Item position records
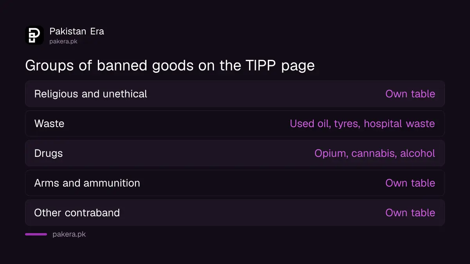
Task: Click Own table beside Other contraband
Action: coord(410,213)
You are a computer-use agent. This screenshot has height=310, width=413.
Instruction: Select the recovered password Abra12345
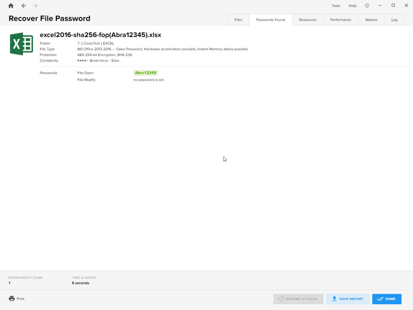pyautogui.click(x=146, y=73)
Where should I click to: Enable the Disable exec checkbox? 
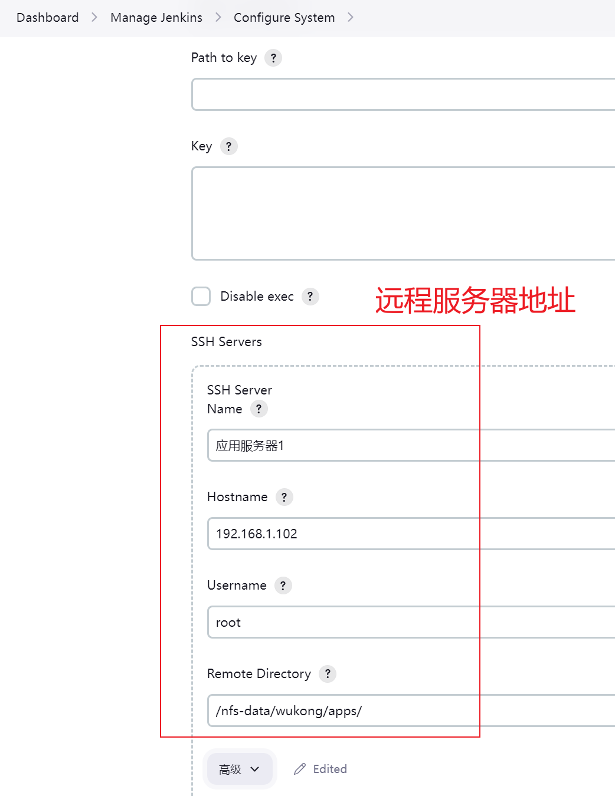(201, 297)

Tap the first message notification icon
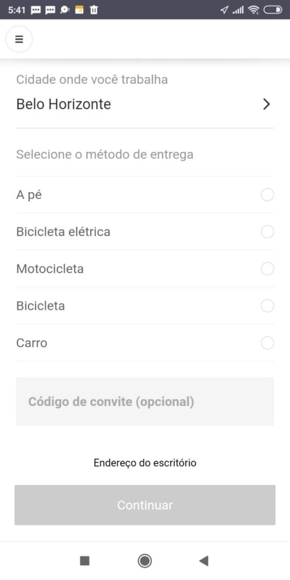(36, 10)
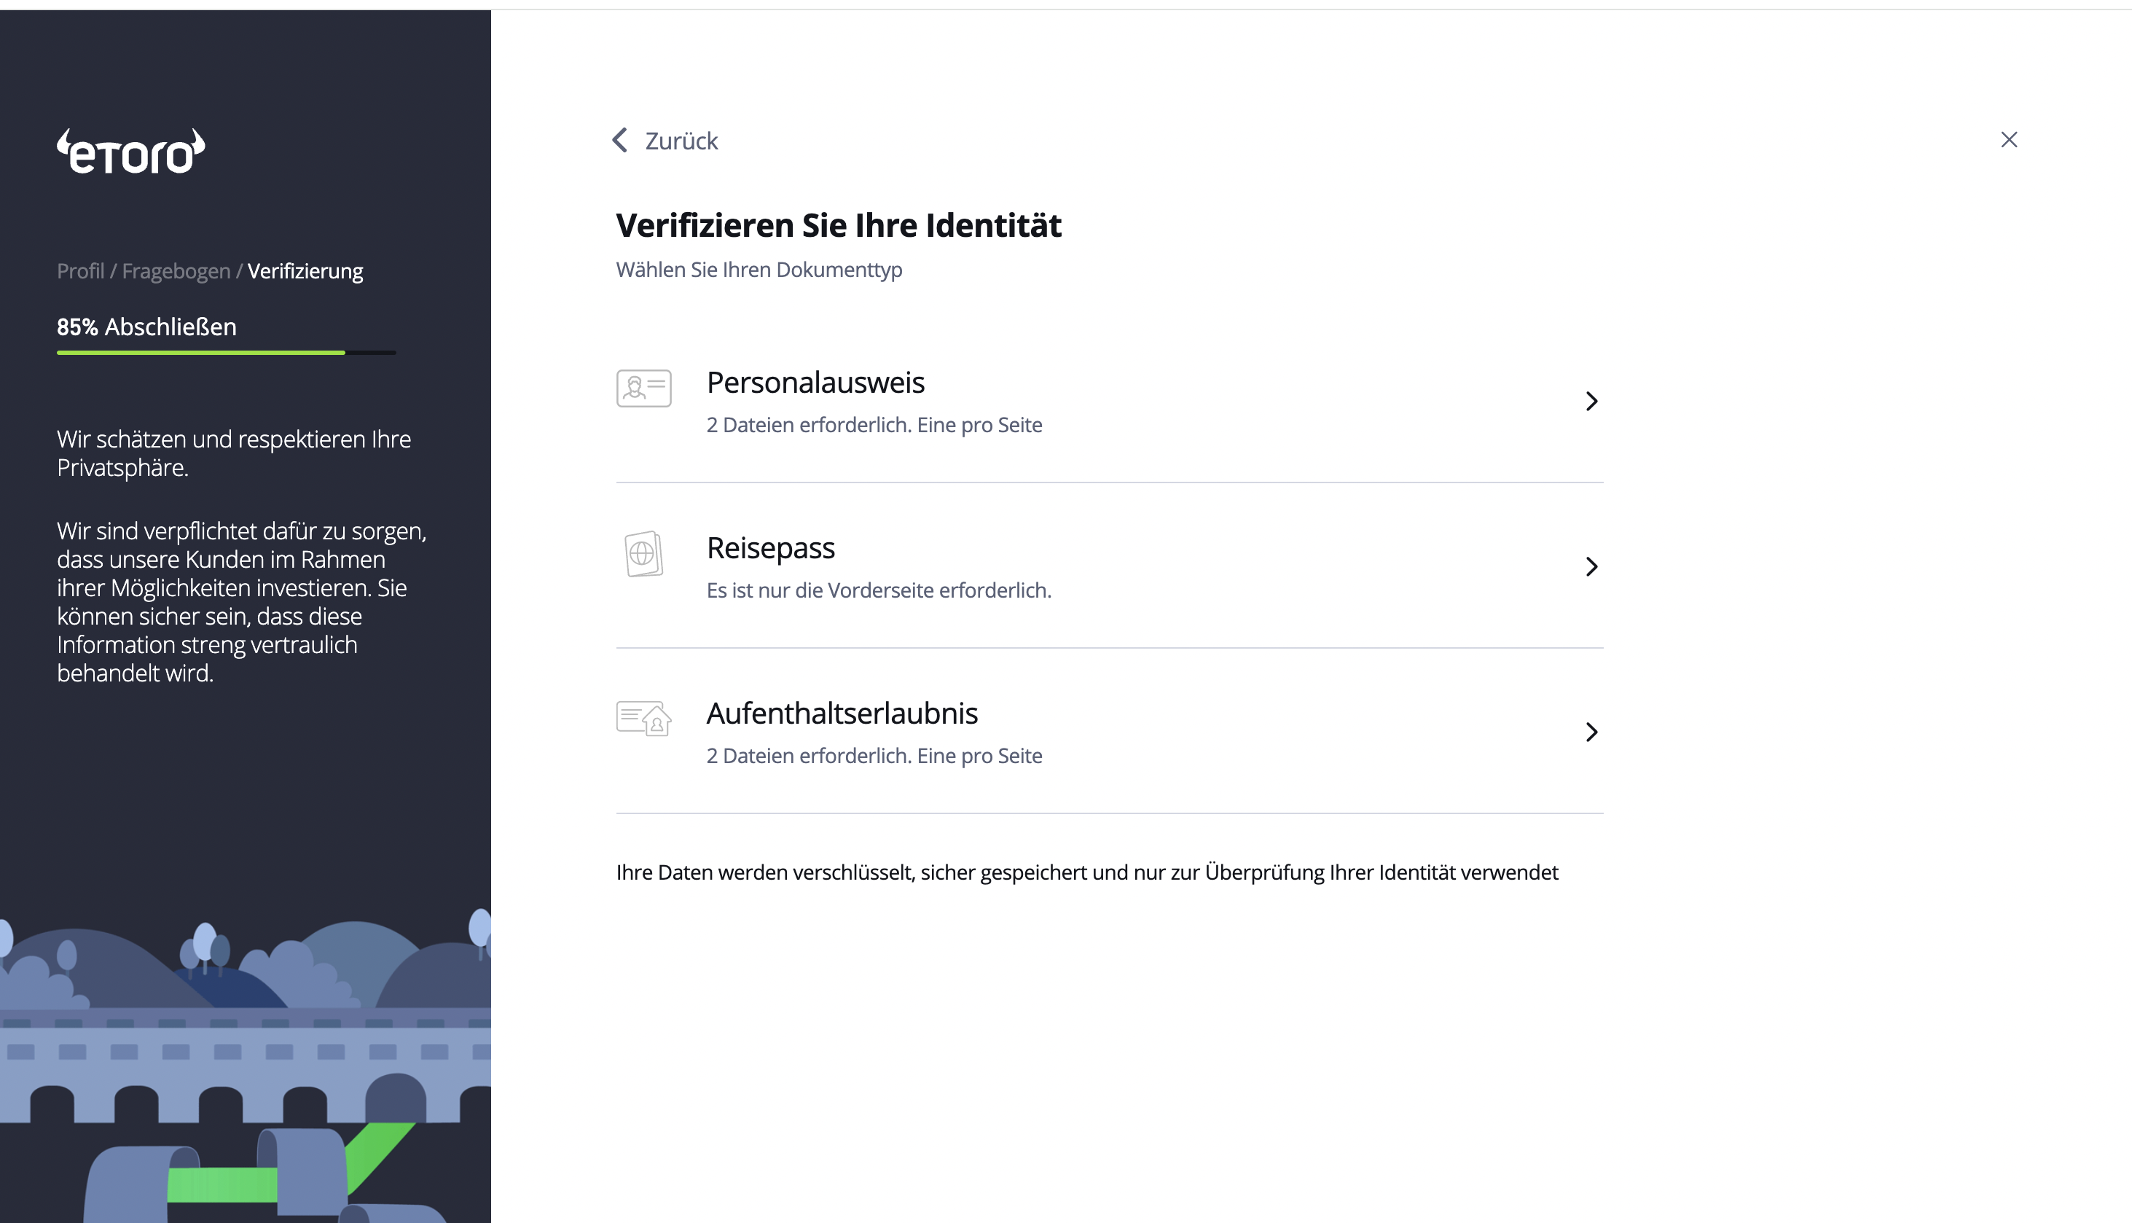Click the Zurück link
This screenshot has width=2132, height=1223.
click(x=681, y=141)
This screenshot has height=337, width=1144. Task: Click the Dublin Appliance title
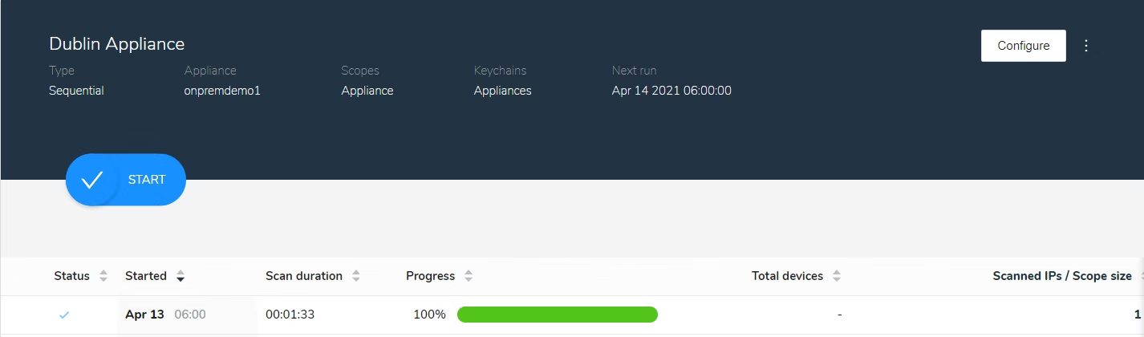click(117, 44)
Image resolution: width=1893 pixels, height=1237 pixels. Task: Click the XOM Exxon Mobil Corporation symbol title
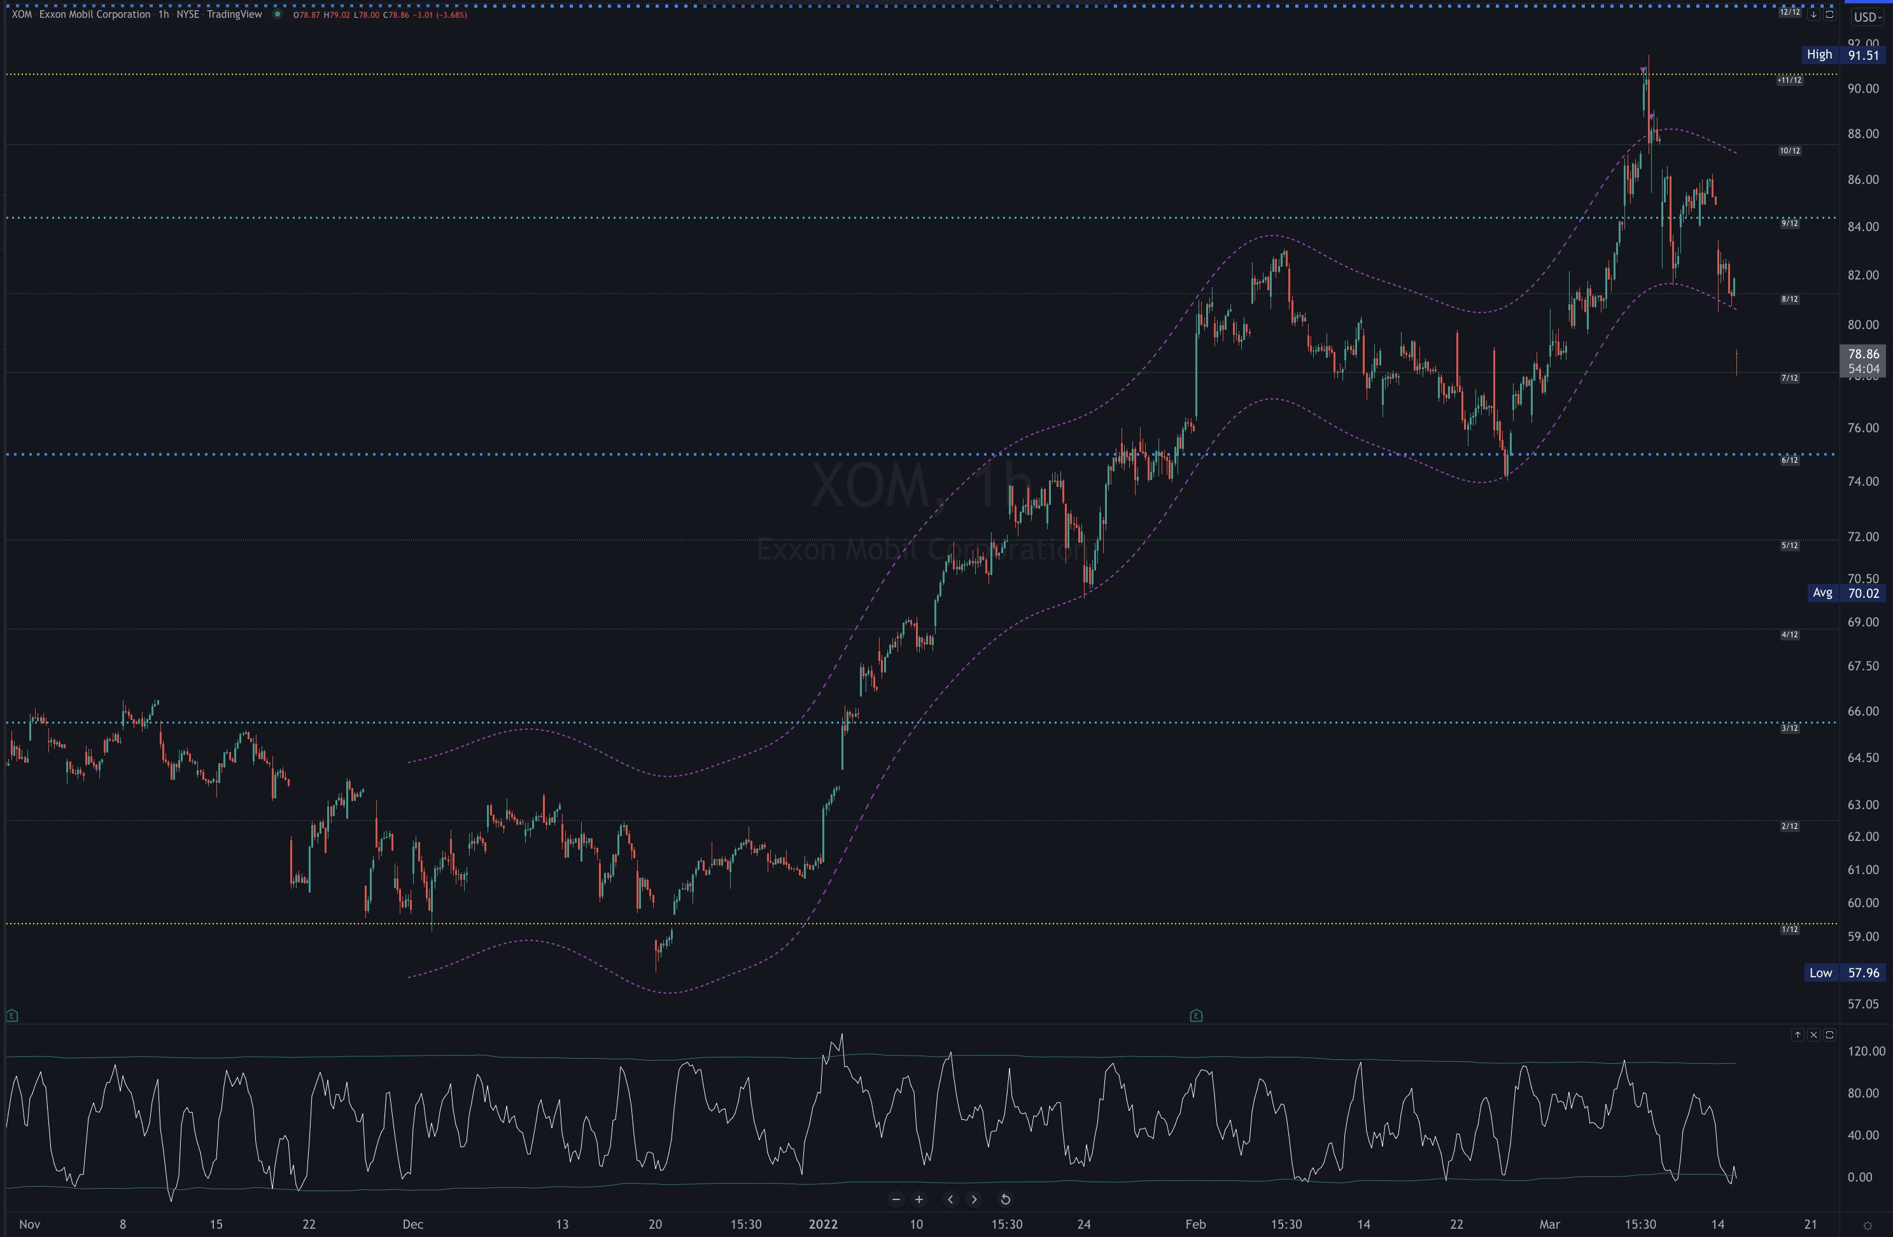click(81, 14)

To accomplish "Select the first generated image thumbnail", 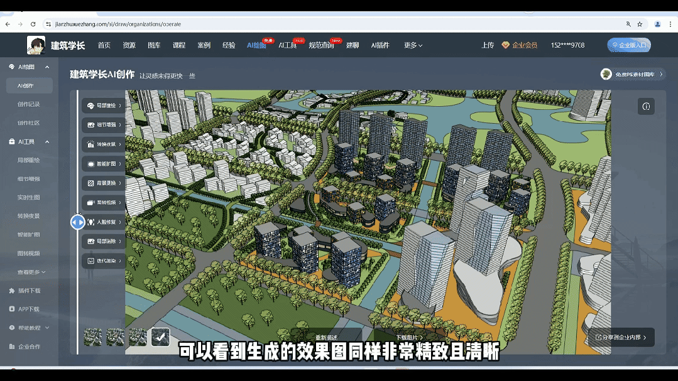I will pyautogui.click(x=92, y=337).
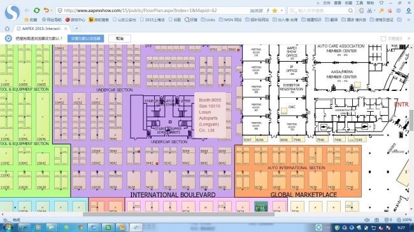Expand the dropdown arrow beside bookmark star

[x=282, y=11]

> Exercise:
Copy out word for word the part of the records above that opens with the line containing "Where should I" and closes with the line containing "click(117, 44)", both ends included. Leave the pictures out of your copy.

> Written reply:
Where should I click to: Enable the Disable exec checkbox? 
(201, 297)

Tap the first message notification icon
(36, 10)
Click the Zurück link
This screenshot has width=2132, height=1223.
click(x=681, y=141)
This screenshot has height=337, width=1144. Task: Click the Dublin Appliance title
click(117, 44)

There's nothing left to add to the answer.